Kompleks Makam Banyusumurup terdiri atas dua halaman yang masing-masing dikelilingi tembok bata dan berdenah empat persegi panjang, dengan arah utara selatan. Halaman I berukuran panjang 37 m, lebar 24 m, tinggi 2, 75 m dan terdapat regol yang tinggi sampai ujung atap. Regol ini selalu ditutup dan dibuka hanya bila ada peziarah datang. Pada halaman I ini terdapat 52 makam, diantaranya makam Pangeran Pekik, Pangeran Lamongan, Rara Oyi, Pangeran Timur, kerabat dan pengikut Pangeran Pekik. Halaman II berukuran panjang 20,30 m, lebar 19,5 m dan ukuran regol sama dengan halaman I. Halaman II ini berada di luar halaman I yaitu di sisi selatan bagian barat. Di halaman II terdapat dua bangunan yang terletak di sisi utara dan selatan, bangunan di halaman ini disebut bale panyerenan yaitu tempat untuk meletakkan jenazah sebelum dimakamkan. Saat ini tempat ini digunakan sebagai tempat menunggu para peziarah. Kompleks Makam Banyusumurup sudah ditetapkan sebagai Situs Cagar Budaya berdasarkan UU No. 11 Tahun 2010 tentang Cagar Budaya dengan Peraturan Menteri Kebudayaan dan Pariwisata Republik Indonesia No. PM.89/PW.007/ MKP/2011.

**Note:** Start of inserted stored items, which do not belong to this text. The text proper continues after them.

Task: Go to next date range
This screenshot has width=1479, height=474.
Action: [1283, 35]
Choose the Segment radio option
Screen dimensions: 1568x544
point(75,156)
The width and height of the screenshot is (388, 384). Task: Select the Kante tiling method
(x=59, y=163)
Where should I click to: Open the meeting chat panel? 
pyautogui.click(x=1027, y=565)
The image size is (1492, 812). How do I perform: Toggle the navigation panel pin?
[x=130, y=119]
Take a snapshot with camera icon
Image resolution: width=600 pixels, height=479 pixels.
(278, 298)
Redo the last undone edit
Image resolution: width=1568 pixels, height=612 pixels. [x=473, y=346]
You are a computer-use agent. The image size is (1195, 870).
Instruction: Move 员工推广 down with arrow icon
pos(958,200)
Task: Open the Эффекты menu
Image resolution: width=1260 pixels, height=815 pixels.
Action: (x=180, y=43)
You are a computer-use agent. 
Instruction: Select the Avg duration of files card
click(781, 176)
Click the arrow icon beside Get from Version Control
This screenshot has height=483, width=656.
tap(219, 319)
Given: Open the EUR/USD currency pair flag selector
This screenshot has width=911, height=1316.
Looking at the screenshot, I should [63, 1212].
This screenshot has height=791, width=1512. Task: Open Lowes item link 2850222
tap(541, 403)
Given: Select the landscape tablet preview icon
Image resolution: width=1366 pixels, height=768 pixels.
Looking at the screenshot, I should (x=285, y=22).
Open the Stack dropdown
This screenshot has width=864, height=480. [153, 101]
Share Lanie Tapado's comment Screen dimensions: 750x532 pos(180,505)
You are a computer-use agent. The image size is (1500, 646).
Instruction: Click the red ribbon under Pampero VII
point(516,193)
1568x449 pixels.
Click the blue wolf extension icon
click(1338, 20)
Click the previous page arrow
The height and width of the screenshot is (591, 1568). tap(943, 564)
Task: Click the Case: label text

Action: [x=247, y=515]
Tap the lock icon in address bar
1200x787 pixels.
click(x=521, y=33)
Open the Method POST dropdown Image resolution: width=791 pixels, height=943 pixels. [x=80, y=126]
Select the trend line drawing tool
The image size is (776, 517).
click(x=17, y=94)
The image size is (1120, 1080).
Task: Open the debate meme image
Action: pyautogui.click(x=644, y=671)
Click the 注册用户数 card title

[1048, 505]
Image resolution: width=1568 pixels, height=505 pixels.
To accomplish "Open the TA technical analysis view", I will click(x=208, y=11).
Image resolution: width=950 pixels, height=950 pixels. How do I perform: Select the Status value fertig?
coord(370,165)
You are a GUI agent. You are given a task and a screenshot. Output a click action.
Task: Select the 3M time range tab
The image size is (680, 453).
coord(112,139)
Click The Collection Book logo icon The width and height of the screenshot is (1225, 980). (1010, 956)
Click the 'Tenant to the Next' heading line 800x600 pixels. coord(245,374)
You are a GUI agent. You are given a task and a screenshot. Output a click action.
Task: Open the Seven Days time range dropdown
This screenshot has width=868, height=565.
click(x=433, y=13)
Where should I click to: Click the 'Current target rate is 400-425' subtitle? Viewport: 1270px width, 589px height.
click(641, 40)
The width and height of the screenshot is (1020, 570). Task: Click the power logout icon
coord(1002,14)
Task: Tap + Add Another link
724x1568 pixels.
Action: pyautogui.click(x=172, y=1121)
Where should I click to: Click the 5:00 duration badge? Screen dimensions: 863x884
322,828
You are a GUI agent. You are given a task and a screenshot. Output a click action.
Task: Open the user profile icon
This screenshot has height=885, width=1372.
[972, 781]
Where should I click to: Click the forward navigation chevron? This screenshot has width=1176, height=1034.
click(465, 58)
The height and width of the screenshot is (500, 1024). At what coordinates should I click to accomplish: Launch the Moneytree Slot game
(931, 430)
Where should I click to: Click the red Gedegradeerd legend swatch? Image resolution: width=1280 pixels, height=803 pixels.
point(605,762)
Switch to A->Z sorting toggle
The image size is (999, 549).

Sumber: MAYANGKARA Edisi 8 (Buletin Pelestarian Warisan Budaya dan Cagar Budaya Dinas Kebudayaan Daerah Istimewa Yogyakarta Tahun 2019) 

Foto: Google

 

  • Makam Giriloyo

Makam Giriloyo berlokasi di Cengkehan, Wukirsari. Makam Giriloyo merupakan peninggalan masa Mataram Islam sekitar abad 17 M. Tokoh yang dimakamkan disini yaitu Pangeran Juminah. Beliau adalah Paman Sultan Agung.  Pada awalnya Sultan Agung membangun makamnya di Giriloyo tersebut. Pada saat pembangunannya telah selesai, paman Sultan Agung sekaligus pengawas pembangunan kompleks Makam Giriloyo yang bernama Panembahan Juminah (Sultan Cirebon) meninggal dunia dan di makamkan di Giriloyo.

 

  • Masjid Banyusumurup

Masjid Banyusumurup terletak di Kalurahan Girirejo, Kapanewon Imogiri. Diperkirakan masjid ini dibangun pada masa pemerintahan Susuhunan Amangkurat I (1645 – 1677 M). Diduga pembangunan masjid ini berkaitan erat dengan keberadaan makam Banyusumurup tempat Pangeran Pekik dan keluarganya dimakamkan. Masjid ini terletak lebih kurang satu kilometer sebelah barat Makam Banyusumurup. Masjid Banyusumurup berdiri diatas tanah seluas 538 meter persegi, luas bangunan 228 meter persegi. Atap bangunan masjid berbentuk tajug, disangga oleh 4 buah tiang. Serambi depan berukuran 11,70 x 6,40 meter, serambi kanan berukuran 9,40 x 2,50 meter. Atap bangunan serambi berbentuk limasan. Di dalam masjid terdapat Al-Quran, beduk, kentongan, dan mimbar. Bangunan masjid dan serambi direnovasi oleh masyarakat sekitarnya karena mengalami kerusakan akibat gempa bumi tahun 2006. Renovasi dilakukan dengan beberapa perubahan, antara lain tambahan jendela di sisi timur, perubahan posisi pintu di bagian pawestren, penambahan lantai keramik, dan tambahan atap galvalum di luar serambi. Masjid Banyusumurup berstatus Warisan Budaya dengan No. Reg. 3402102006.3.2021.632.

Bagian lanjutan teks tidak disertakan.